Possiamo diventare dispositivi di valorizzazione e trasformare un inerte in un bene collettivo competitivo. Il nome stesso lo dice. Tutta la penisola è Demanio Marittimo, da Ostia a Taranto, ma il numero KM-278 è falso, un codice ferroviario: è la realtà aumentata del progetto culturale».
A proposito di continuità: Demanio non ha mai saltato un anno, neanche durante la pandemia. Perché è stato importante?
«Nel 2020 non potevamo non fare Demanio. Avremmo subito un vulnus che potevamo invece girare a nostro vantaggio. Con Francesca Molteni abbiamo raccontato in un film, un Libro della giungla, che cos’era il progetto e, allo stesso tempo, abbiamo messo sulla spiaggia un totem, un segno di sopravvivenza che citava la realtà di schermo in cui eravamo piombati. Era necessario un presidio».
Vi siete dati temi sempre molto sfidanti, da Eurotopia nel 2019 e En plein air nel 2021, il respiro dopo il covid. E quest’anno?
«SPAZIOCORPO. Quando si esce da due apocalissi che le nostre generazioni non hanno mai conosciuto, una pandemia e una guerra, lo spazio-corpo diventa una cosa da capire: se usiamo una parola che non è una somma ma che diventa una parola nuova, bisogna chiedersi che cosa significa.
Sarà un dialogo tra una neuroscienziata, uno studioso di misura, uno storico dell’architettura e un giornalista che si occupa di tute spaziali. Mondi lontani che insistono, tutti, sul corpo e sullo spazio, spostando il confine tra i due e forse addirittura cambiandone la definizione».
Cosa vi affascina delle contaminazioni tra ambiti diversi?
«Demanio è un’antenna che rilascia e riceve, attenta a tutto ciò che accade nella società. I salti quantici che mettiamo sul piatto sono un metodo di interrogazione: non ci diamo risposte ma ci facciamo domande, alcune al limite del rompicapo. L’infrastruttura di relazioni che ci sostiene, rapporti che poi corrispondono a delle linee concettuali, è essenziale per questi confronti».

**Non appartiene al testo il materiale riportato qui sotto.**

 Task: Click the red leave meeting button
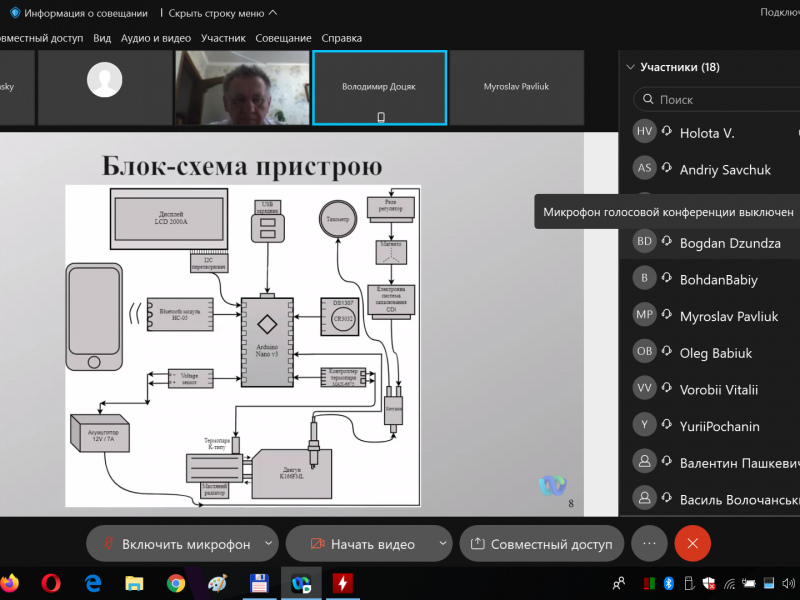click(x=692, y=544)
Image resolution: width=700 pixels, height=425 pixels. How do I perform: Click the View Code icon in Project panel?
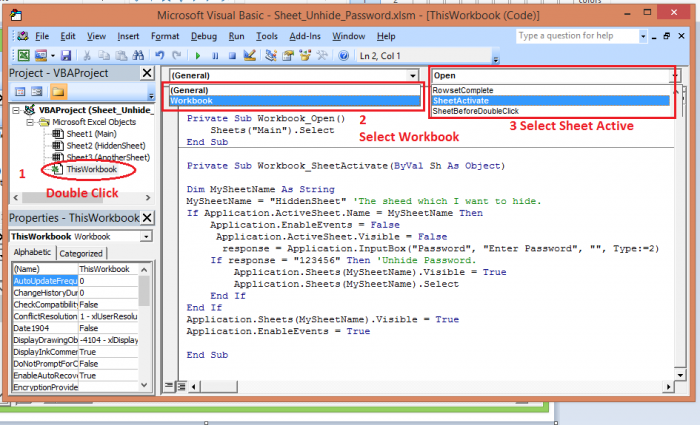[20, 92]
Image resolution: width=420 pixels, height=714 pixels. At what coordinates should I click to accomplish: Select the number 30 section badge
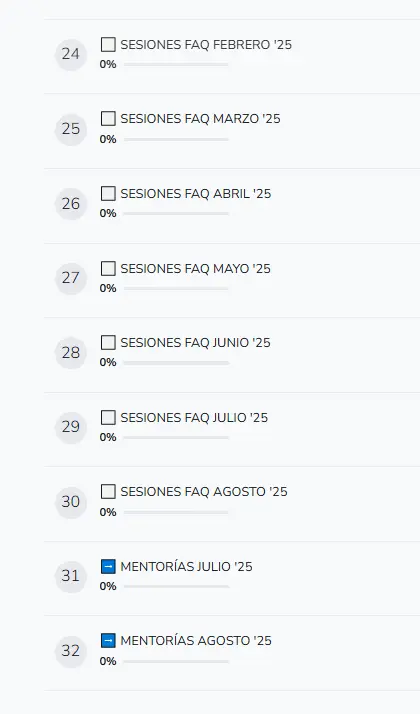coord(71,502)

Fare arte, fare architettura, è una scelta politica?
«Non rinunciamo mai a prendere posizione. Io sono nata in Emilia negli anni Sessanta, dove si pensava che la cultura fosse un bene essenziale e che si dovessero assicurare tutti i servizi per la vita materiale ma anche quelli per la crescita culturale. È quello che io ho fatto tutta la vita.
Nel 2022 ho chiesto a Zhanna Kadyrova uno dei suoi pani di pietra, diventati progetto di charity. Questi arrivano tramite staffette dall’Ucraina. Il nostro tavolo dell’anno scorso, con una tovaglia bianca e questo pane sopra, voleva dire: siamo consapevoli che dall’altra parte di questo mare, abbastanza lontano ma neanche tanto, è in atto una carneficina. Se uno chiama Kadyrova c’è una chiara volontà di indagine. Non esiste ipotesi di neutralità. Noi siamo i nostri gesti e i nostri gesti ci rappresentano.
Anche affrontare le metamorfosi socio-economiche che impattano sui territori per il tramite dei driver culturali è politica. Sislej Xhafa, per esempio, ha lavorato sull’identità territoriale. Alla ferrovia è spesso data la colpa dei progetti di sviluppo mancati. Lui ha rovesciato questa logica. La performance prevedeva che al passare di ogni treno scattasse un applauso verso il riscoperto simbolo di modernità. Dove stava lo scarto politico, il messaggio? L’applauso era stato registrato in un teatro di Pristina. Un riferimento al Kosovo per connettere i nostri mondi e paesaggi. E dimostrare ancora una volta che l’Adriatico è un’autostrada liquida molto ben attraversabile».